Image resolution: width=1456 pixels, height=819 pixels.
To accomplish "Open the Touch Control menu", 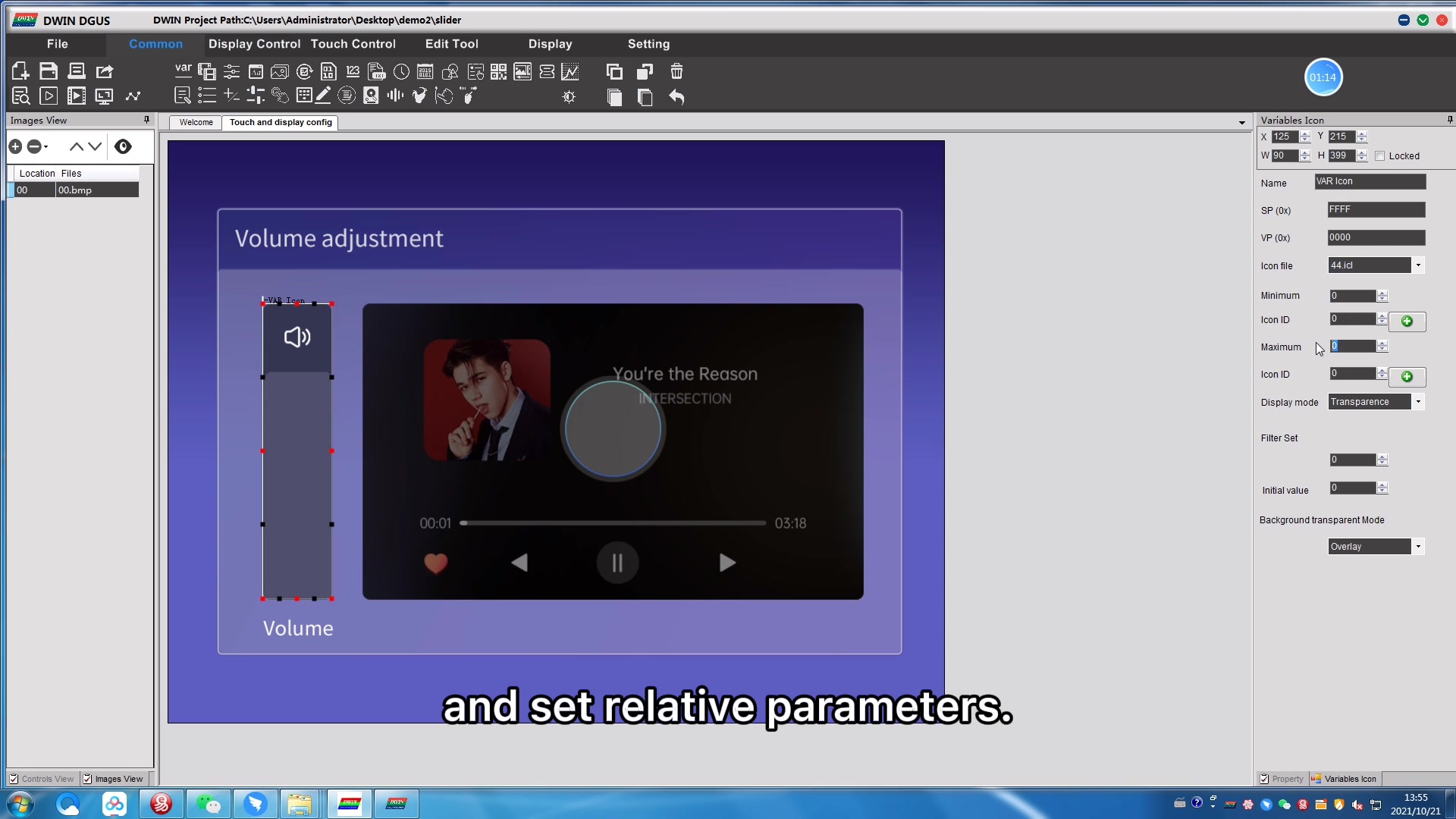I will [x=353, y=44].
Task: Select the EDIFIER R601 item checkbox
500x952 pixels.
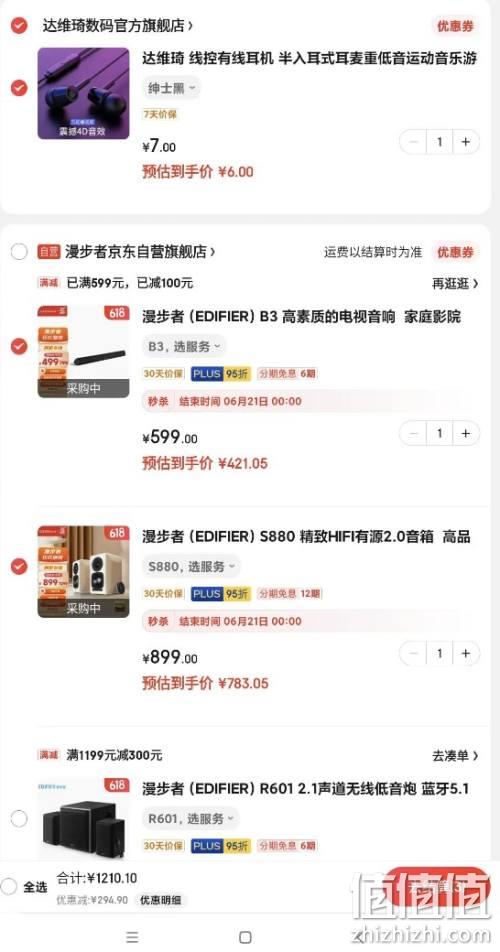Action: tap(19, 818)
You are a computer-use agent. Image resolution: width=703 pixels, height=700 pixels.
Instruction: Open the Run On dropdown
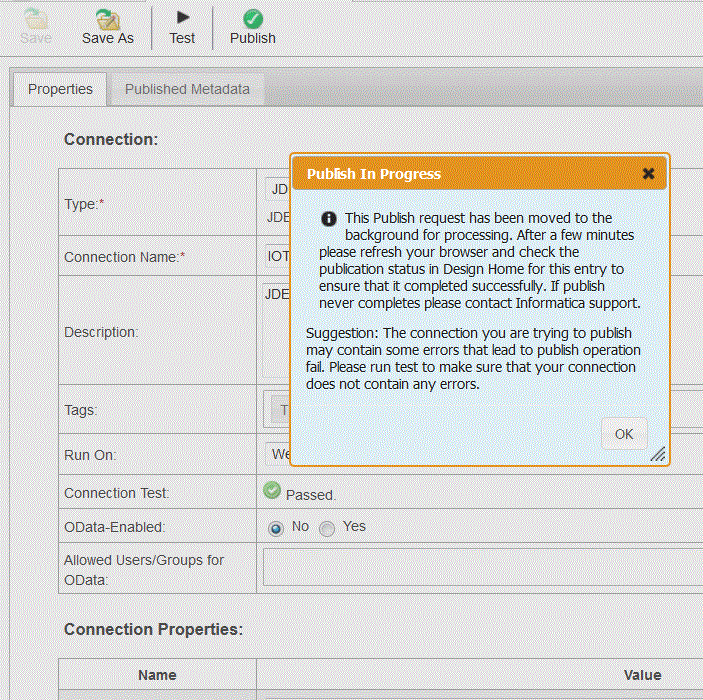coord(277,454)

_ _ _ _ _

Edit the part of the entries that opens with the line containing "You are a computer-use" and runs to the end, replacing "dropdown" with "menu" and changing nothing else. Return only those lines, without the pictures.

Result of this task:
You are a computer-use agent. Image resolution: width=703 pixels, height=700 pixels.
Instruction: Open the Run On menu
coord(277,454)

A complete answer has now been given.